**Provided entries**
┄┄┄┄┄┄
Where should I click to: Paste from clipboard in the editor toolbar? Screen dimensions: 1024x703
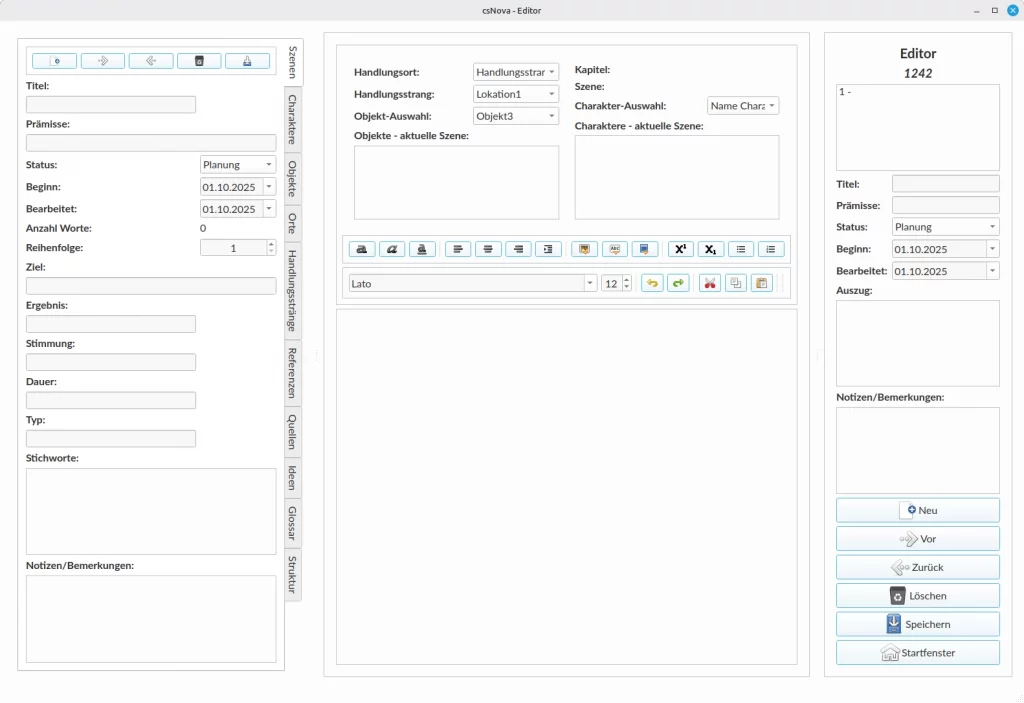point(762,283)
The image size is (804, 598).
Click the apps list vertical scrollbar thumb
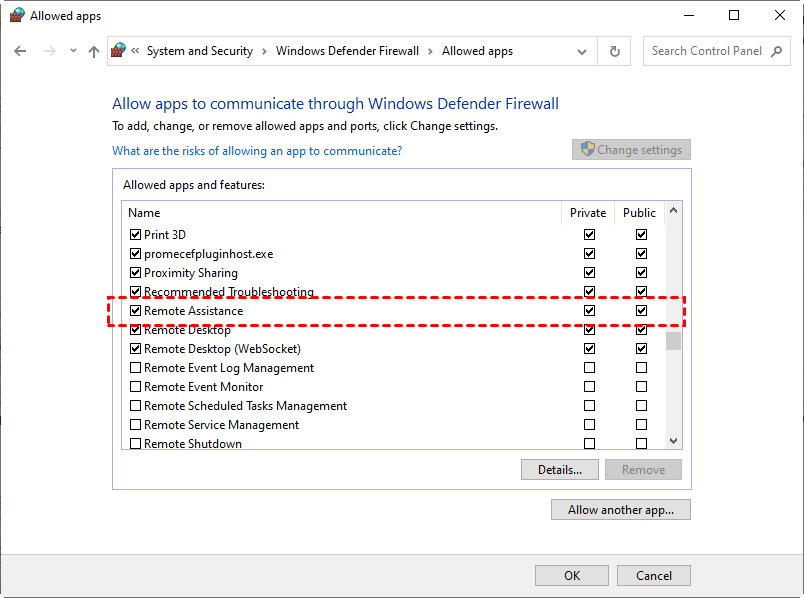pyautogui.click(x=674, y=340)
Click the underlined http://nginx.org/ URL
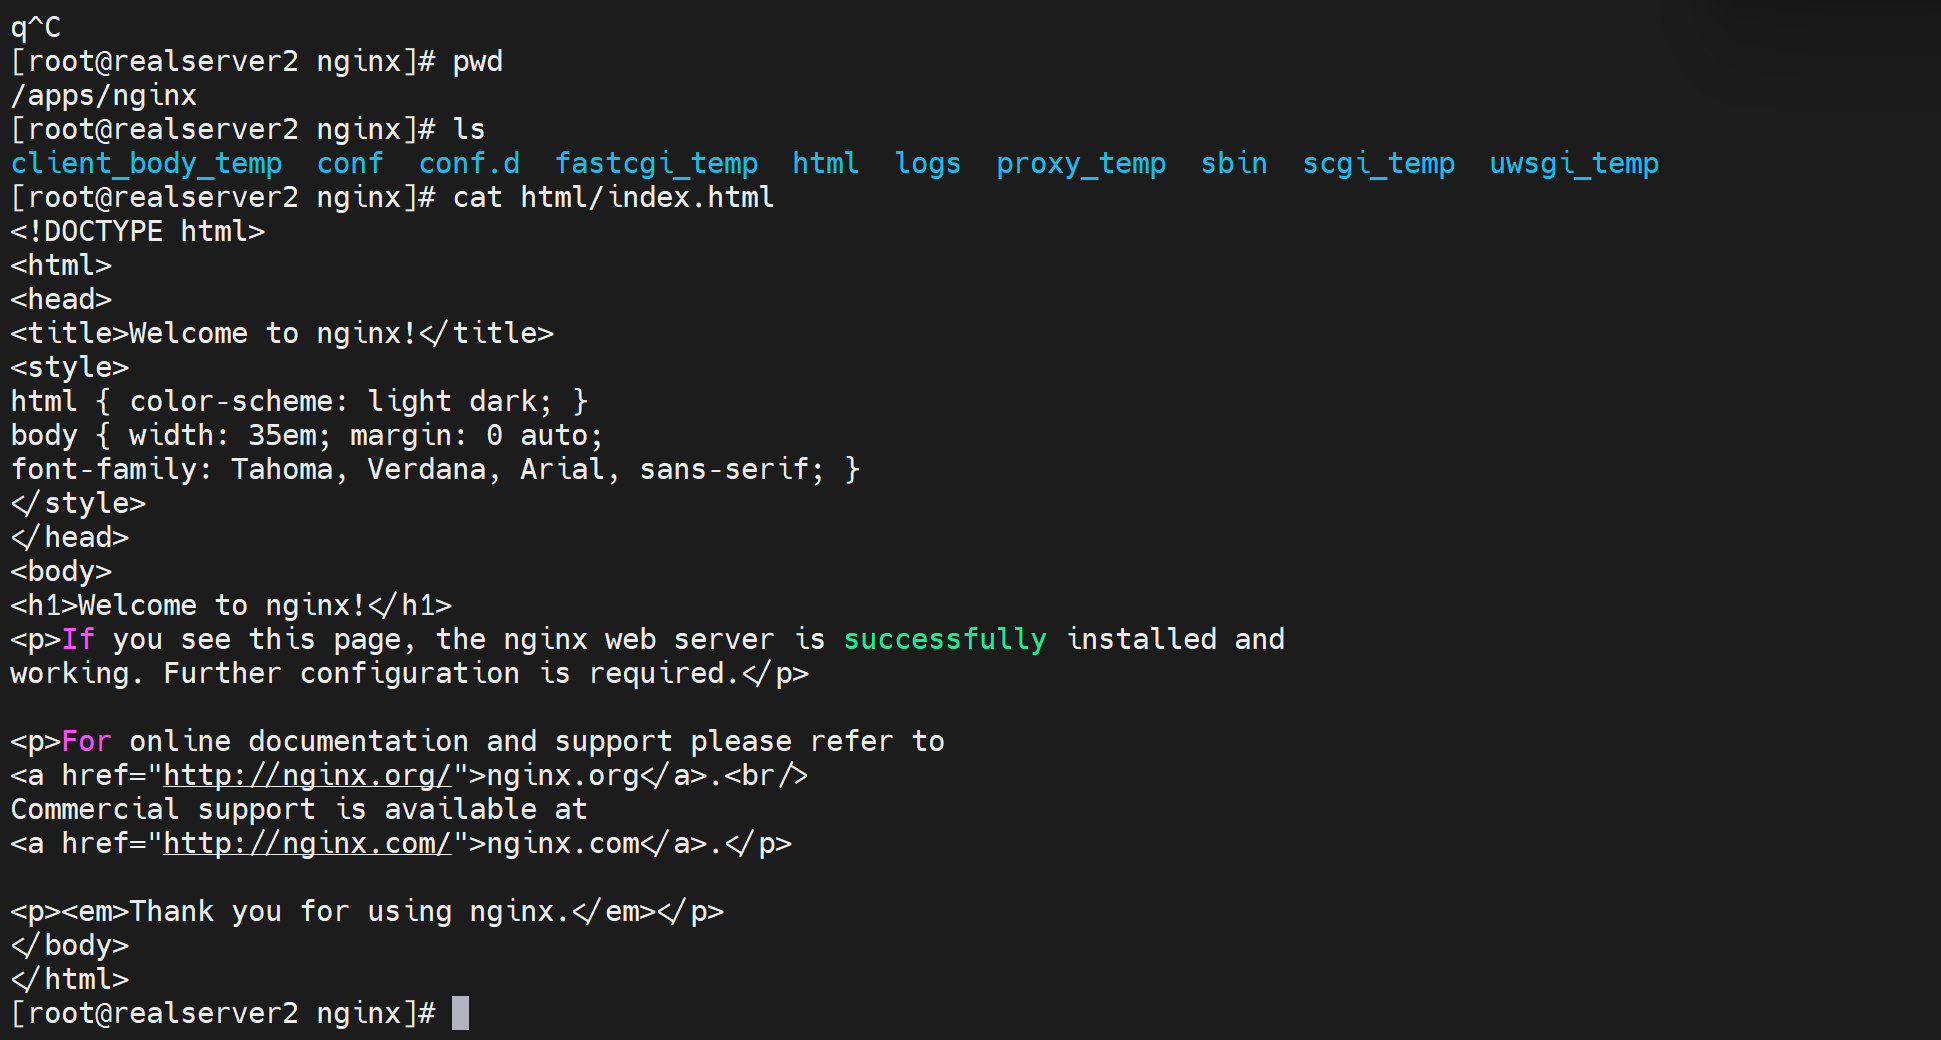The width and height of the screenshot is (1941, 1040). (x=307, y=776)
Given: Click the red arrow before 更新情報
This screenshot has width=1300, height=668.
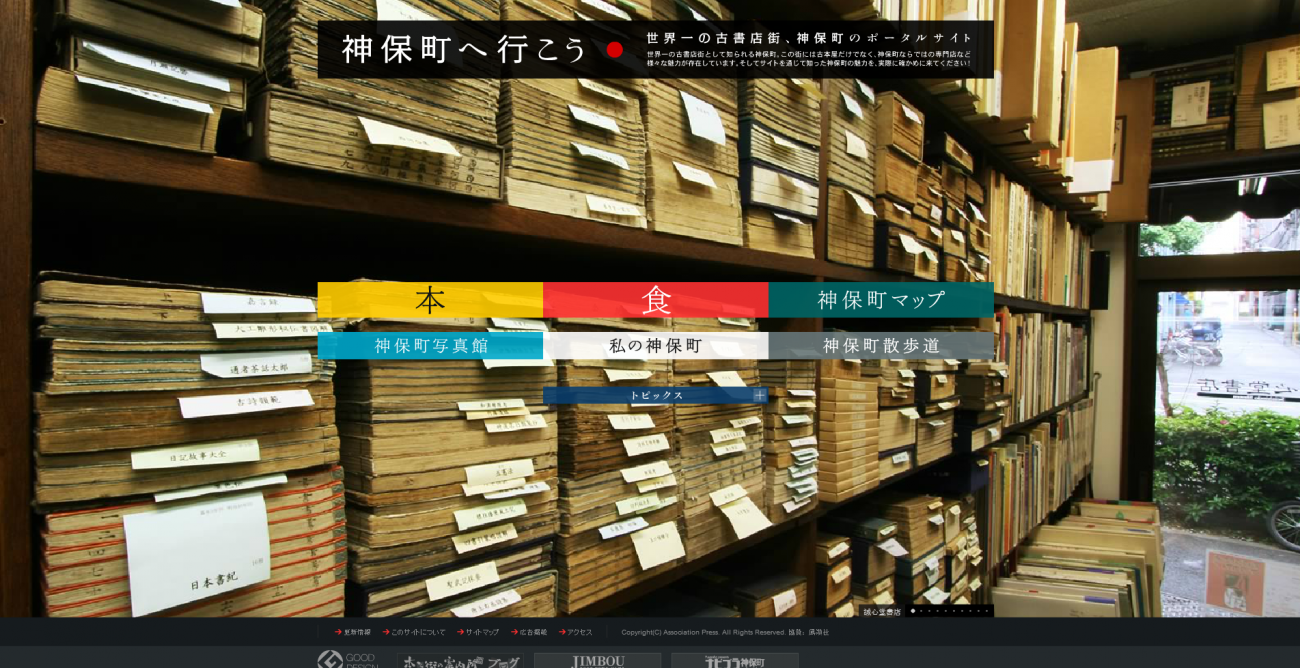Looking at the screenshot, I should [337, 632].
┄┄┄┄┄┄
**What is being asked**
Make an exact copy of every entry above, minus the images.

**Answer to this task**
Where should I click to: Paste from clipboard in the editor toolbar? Screen dimensions: 1024x703
point(762,283)
The image size is (804, 598).
Click the apps list vertical scrollbar thumb
pyautogui.click(x=674, y=340)
Click the underlined http://nginx.org/ URL
The width and height of the screenshot is (1941, 1040). (x=307, y=776)
Given: Click the red arrow before 更新情報
This screenshot has width=1300, height=668.
Looking at the screenshot, I should [337, 632].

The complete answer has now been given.